Most LLM frameworks grow by bolting on a wrapper for every model, vendor, and use case until they balloon past 100K lines. PocketFlow bets on the opposite: the entire engine is roughly 100 lines expressing a single idea -- a graph of Nodes wired together by Flows -- and everything richer (agents, RAG, multi-agent systems) is a pattern you compose on top rather than a built-in module.
What Sets It Apart
- One abstraction, not a feature catalog. Because there is only the graph, the whole framework is learnable in an afternoon; there are no provider classes or chain types to memorize as the ecosystem churns.
- Zero dependencies, zero vendor lock-in. Nothing is pinned to a specific LLM SDK, so swapping providers or running fully offline is a change in your own node, not a framework migration.
- Small enough to be read by an AI. The core fits in a single context window, which is the point of its "Agentic Coding" workflow: a human designs the flow and a coding agent fills in the nodes.
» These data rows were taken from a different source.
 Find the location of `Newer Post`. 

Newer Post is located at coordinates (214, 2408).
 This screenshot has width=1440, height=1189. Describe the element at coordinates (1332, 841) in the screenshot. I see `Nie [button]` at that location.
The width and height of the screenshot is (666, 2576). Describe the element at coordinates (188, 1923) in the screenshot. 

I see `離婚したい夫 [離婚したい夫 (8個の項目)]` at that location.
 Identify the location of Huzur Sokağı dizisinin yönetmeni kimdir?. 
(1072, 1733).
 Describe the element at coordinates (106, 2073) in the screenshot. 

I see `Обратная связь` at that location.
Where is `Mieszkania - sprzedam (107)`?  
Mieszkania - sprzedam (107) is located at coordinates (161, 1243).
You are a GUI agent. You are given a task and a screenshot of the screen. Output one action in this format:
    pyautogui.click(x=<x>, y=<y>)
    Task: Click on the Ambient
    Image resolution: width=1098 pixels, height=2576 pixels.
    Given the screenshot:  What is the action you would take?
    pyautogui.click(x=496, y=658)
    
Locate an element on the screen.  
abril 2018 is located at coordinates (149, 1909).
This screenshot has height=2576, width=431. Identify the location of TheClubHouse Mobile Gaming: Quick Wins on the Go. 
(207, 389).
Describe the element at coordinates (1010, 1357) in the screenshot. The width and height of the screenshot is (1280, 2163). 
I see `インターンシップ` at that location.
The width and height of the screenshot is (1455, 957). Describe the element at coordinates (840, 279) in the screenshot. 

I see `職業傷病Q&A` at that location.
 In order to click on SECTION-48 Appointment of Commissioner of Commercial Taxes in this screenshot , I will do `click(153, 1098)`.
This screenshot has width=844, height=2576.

- Size as evidence. Against LangChain (~405K lines) and CrewAI (~18K lines), the 100-line core is a deliberate argument that most framework bulk is incidental, not essential.
Where It Fits
In a field of heavyweight frameworks -- LangChain (~405K lines), LlamaIndex, CrewAI (~18K lines) -- PocketFlow occupies the minimalist extreme. It is closest in spirit to writing your own orchestration, but with just enough structure (the node-and-flow graph) to keep branching, retries, and multi-agent handoffs organized.
Great Fit / Look Elsewhere
Great fit if you want to understand exactly what your agent does line by line, value a dependency-free core, or are pairing with a coding agent that generates the node implementations for you. Look elsewhere if you need an out-of-the-box toolkit -- managed connectors, retrievers, observability, eval harnesses -- since PocketFlow deliberately ships primitives, not batteries, and leaves the LLM calls, parsing, and integrations for you to write.